# Not getting notification of Delivery Receipt



## wonderer (Jan 7, 2005)

I use Windows XP and for my email Microsoft Outlook 2002. For the last few days I have been unable to get notification of Delivery Receipt after I have sent an email, even though the addressee confirms he/she has received my emails. The Voting Button for Delivery Receipt in email Tracking Options is of course checked. I have tried unchecking it and rechecking it with and without rebooting. Any suggestions would be welcome.

The problem started after I sent an email to bccs only, ie a "Distribution list suppressed" type of email.


----------



## Anne Troy (May 1, 2006)

I am using Outlook. Everytime I do a new install, I tell it NOT to send read receipts, and not to even ask me. Receiving email receipts isn't up to you. Are you sure your recipient isn't using the settings I use?


----------



## biagio (May 10, 2006)

May I also suggest checking your junkmail.

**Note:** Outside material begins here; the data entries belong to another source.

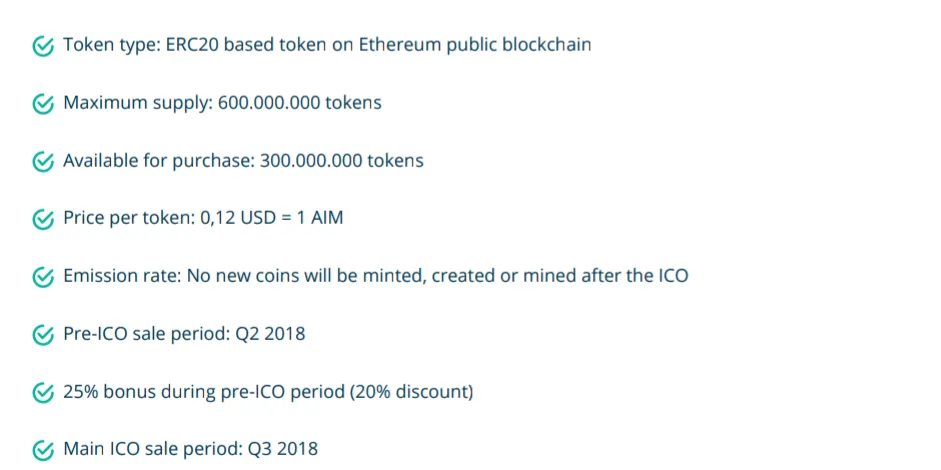Click the Maximum supply 600.000.000 tokens text
Viewport: 941px width, 470px height.
coord(222,103)
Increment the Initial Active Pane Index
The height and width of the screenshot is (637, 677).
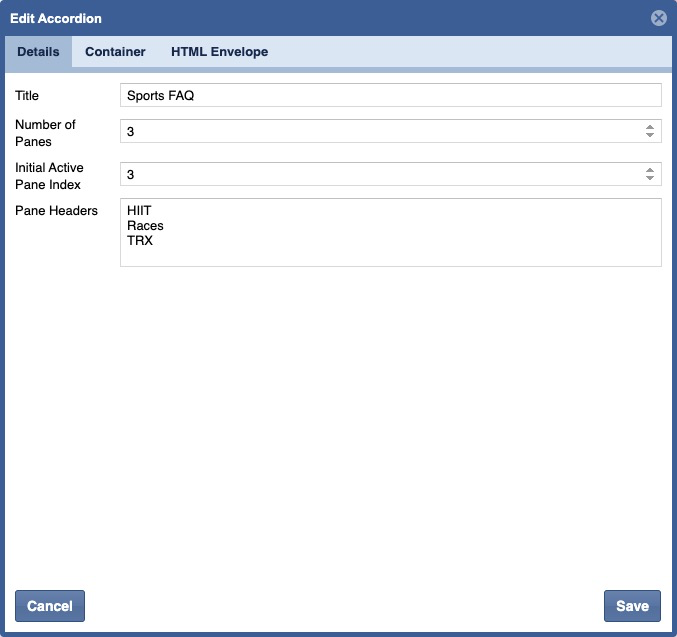click(650, 170)
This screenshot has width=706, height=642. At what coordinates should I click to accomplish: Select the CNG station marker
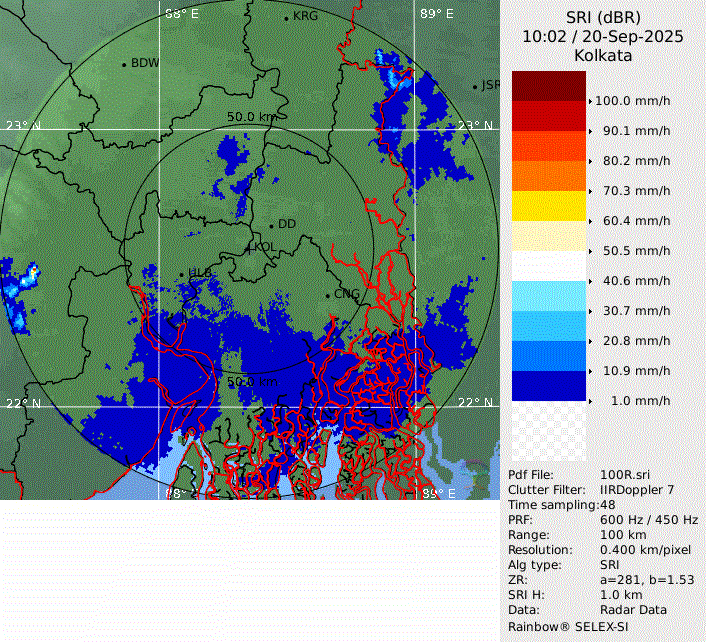pyautogui.click(x=327, y=294)
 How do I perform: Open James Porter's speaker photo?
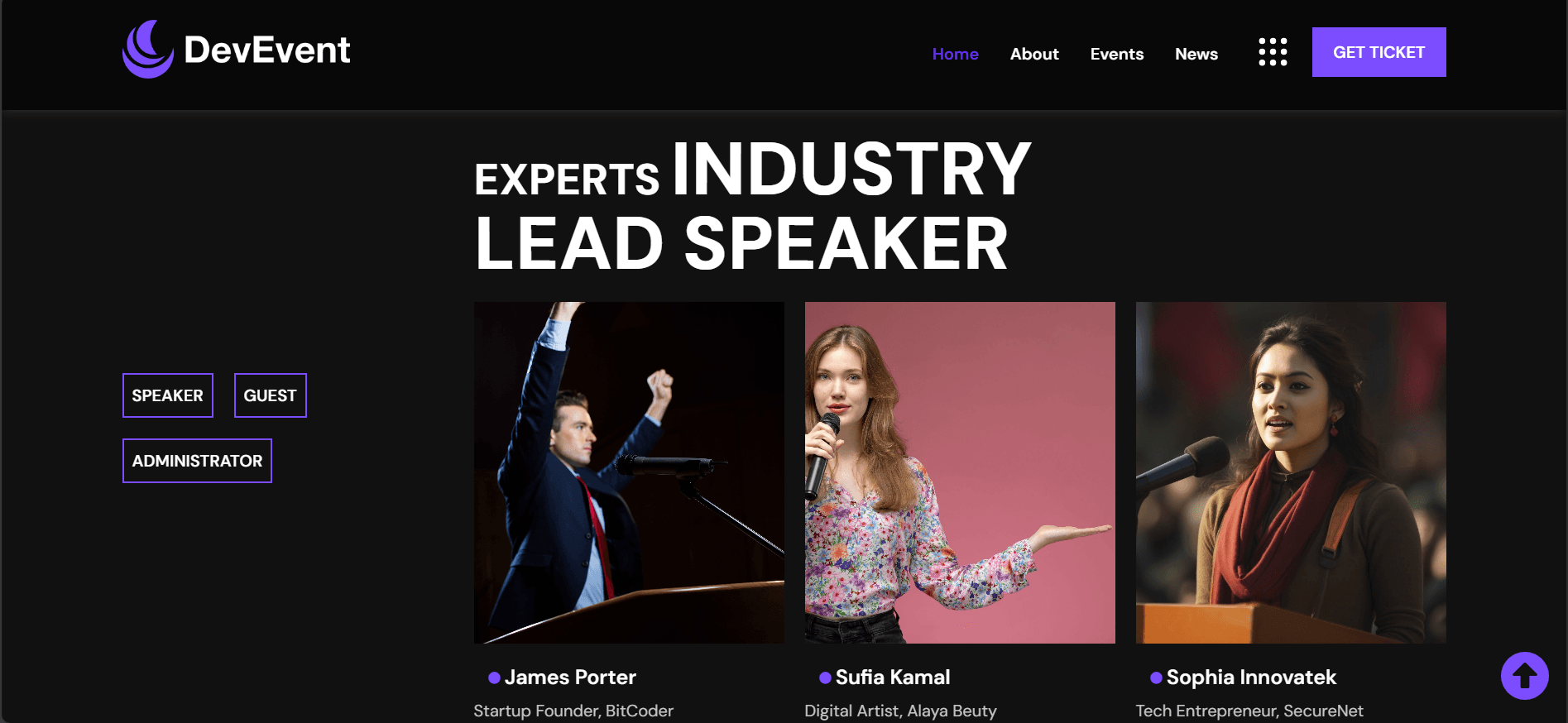(x=629, y=472)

Read Receipts are different than Delivery Receipts. It's possible it's being picked up as spam.


----------



## wonderer (Jan 7, 2005)

*No Delivery Receipt from any recipient.*



Anne Troy said:


> I am using Outlook. Everytime I do a new install, I tell it NOT to send read receipts, and not to even ask me. Receiving email receipts isn't up to you. Are you sure your recipient isn't using the settings I use?


I don't request read receipts, only delivery receipts. I can't see that it's possible to use your settings for delivery receipts. 

Also, I refer to all recipients, not just one.

But thanks for thinking about it.

It sounds as though you reinstal Outlook periodically, something I would feel nervous about doing. If you don't mind my asking, why do you do this?


----------



## wonderer (Jan 7, 2005)

biagio said:


> May I also suggest checking your junkmail. Read Receipts are different than Delivery Receipts. It's possible it's being picked up as spam.


Thanks but I haven't set up a spam filter and I don't get read receipts.


----------